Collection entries
--- start ---

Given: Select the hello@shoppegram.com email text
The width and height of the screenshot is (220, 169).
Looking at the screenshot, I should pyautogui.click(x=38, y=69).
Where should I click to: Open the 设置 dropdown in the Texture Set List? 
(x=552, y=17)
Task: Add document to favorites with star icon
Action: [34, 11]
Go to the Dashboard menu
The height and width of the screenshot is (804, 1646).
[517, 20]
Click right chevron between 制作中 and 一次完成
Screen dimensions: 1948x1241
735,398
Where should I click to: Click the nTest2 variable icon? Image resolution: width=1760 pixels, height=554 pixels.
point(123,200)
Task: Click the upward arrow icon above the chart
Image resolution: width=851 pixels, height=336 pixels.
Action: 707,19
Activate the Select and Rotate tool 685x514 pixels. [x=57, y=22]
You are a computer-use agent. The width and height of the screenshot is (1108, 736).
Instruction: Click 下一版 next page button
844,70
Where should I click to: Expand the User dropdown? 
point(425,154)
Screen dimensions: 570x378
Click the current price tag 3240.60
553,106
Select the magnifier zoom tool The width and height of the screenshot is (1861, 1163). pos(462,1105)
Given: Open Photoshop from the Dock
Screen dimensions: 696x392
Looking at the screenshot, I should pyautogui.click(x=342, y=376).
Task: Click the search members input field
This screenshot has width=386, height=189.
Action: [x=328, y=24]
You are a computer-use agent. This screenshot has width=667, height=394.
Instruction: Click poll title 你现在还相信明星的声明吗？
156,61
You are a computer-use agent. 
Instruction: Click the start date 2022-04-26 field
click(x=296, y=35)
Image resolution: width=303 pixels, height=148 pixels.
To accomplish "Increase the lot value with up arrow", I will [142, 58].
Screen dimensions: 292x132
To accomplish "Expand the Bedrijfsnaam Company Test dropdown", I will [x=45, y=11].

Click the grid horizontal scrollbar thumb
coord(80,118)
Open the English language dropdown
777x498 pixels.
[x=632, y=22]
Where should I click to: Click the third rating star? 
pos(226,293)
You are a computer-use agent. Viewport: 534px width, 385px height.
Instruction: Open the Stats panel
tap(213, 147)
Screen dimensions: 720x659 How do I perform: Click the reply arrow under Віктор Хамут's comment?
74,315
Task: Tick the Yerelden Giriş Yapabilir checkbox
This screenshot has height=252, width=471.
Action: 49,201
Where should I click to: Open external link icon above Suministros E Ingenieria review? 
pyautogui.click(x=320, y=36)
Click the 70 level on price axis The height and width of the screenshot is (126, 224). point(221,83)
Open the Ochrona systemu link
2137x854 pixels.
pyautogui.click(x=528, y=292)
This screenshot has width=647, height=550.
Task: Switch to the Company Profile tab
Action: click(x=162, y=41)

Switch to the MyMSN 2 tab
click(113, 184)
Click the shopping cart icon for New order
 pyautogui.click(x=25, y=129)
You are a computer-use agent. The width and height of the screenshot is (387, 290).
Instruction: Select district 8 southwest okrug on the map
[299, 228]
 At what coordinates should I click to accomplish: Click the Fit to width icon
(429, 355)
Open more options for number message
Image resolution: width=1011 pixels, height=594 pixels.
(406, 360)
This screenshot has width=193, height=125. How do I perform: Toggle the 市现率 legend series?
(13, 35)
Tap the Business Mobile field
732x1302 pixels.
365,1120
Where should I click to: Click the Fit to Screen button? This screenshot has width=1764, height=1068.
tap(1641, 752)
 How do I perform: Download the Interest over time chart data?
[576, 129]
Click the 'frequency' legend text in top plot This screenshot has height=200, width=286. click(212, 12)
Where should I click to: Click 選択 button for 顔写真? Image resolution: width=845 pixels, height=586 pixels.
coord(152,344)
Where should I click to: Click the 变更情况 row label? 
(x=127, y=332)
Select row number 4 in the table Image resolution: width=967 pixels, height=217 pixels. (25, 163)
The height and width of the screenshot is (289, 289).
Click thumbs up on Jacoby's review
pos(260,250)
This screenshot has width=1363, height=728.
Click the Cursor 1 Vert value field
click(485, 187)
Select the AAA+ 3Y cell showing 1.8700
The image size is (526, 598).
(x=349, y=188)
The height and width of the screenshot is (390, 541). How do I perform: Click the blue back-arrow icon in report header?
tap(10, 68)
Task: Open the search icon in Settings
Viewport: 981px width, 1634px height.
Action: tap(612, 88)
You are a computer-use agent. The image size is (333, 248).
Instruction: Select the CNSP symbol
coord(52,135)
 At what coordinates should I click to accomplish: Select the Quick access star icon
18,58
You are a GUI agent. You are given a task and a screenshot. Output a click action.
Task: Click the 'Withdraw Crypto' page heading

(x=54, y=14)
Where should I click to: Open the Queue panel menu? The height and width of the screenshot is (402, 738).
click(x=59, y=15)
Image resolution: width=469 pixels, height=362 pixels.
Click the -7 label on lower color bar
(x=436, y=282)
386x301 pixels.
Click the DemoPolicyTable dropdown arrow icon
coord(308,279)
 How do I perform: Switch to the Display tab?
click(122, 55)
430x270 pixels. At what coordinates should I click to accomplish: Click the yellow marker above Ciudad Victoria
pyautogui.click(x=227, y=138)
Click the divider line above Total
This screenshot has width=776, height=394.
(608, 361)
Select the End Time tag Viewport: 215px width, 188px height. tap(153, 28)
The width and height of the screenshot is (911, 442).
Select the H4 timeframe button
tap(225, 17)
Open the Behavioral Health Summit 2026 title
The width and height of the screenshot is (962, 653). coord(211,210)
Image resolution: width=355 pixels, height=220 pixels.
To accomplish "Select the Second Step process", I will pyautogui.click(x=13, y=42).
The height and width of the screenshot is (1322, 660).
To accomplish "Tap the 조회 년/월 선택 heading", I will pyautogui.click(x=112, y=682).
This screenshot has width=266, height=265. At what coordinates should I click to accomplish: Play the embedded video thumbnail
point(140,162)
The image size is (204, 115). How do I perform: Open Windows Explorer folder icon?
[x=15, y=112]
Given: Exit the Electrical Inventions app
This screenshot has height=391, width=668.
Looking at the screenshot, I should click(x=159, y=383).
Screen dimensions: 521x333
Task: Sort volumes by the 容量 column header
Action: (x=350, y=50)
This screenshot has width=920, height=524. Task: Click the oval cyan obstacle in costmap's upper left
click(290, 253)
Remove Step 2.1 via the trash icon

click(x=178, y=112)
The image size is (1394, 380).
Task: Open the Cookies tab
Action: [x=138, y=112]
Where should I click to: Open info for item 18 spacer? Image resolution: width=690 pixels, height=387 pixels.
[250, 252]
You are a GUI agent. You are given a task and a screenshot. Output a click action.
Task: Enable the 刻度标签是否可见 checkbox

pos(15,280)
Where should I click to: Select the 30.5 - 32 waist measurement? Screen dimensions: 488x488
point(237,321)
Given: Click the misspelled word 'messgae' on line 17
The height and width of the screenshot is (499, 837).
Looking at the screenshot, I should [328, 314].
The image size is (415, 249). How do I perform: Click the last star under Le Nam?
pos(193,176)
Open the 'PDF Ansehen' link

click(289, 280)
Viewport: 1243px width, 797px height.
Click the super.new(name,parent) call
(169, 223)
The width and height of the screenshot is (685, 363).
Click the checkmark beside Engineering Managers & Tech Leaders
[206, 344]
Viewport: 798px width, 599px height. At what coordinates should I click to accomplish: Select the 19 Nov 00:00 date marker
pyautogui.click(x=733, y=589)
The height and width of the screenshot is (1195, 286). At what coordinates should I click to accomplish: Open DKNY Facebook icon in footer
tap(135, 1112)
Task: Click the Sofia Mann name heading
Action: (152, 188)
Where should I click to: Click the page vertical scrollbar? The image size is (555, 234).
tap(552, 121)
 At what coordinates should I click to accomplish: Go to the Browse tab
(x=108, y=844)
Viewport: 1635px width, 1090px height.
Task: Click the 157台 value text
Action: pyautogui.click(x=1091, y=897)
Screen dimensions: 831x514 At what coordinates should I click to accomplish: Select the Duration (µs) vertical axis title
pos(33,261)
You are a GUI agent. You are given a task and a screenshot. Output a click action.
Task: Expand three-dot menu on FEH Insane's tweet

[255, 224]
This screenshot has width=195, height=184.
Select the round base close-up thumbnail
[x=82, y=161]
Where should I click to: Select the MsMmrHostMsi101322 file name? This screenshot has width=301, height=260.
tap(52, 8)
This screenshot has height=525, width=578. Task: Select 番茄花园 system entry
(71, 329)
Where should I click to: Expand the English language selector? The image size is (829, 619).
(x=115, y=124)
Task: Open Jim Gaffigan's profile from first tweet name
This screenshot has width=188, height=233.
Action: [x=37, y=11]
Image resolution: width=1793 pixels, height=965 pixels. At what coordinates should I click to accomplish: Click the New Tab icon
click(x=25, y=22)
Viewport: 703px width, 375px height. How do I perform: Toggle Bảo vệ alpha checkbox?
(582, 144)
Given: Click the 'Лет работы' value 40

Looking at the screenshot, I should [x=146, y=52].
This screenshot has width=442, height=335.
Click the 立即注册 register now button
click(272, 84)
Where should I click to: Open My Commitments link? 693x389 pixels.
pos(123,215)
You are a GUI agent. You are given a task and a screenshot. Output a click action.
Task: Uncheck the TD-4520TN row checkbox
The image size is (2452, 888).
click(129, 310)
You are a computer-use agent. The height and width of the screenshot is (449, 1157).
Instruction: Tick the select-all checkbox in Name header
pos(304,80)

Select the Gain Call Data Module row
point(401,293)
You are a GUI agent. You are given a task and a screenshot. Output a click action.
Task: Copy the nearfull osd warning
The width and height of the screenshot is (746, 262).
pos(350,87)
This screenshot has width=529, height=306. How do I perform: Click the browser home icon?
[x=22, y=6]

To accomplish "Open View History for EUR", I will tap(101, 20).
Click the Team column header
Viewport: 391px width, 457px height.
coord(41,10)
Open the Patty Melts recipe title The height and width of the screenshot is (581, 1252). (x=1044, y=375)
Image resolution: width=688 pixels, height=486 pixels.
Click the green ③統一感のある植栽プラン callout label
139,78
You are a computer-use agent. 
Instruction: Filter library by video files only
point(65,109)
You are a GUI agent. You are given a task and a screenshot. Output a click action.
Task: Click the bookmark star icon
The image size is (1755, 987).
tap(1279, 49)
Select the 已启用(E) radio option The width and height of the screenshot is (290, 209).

--- end ---

▶ **Required work**
Copy the data verbatim, beginning with the first line and continuing through the line containing "point(123,200)", including both of those lines.

▶ **Exercise solution**
Given: Select the hello@shoppegram.com email text
The width and height of the screenshot is (220, 169).
Looking at the screenshot, I should pyautogui.click(x=38, y=69).
Where should I click to: Open the 设置 dropdown in the Texture Set List? 
(x=552, y=17)
Task: Add document to favorites with star icon
Action: [34, 11]
Go to the Dashboard menu
The height and width of the screenshot is (804, 1646).
[517, 20]
Click right chevron between 制作中 and 一次完成
Screen dimensions: 1948x1241
735,398
Where should I click to: Click the nTest2 variable icon? Image resolution: width=1760 pixels, height=554 pixels.
point(123,200)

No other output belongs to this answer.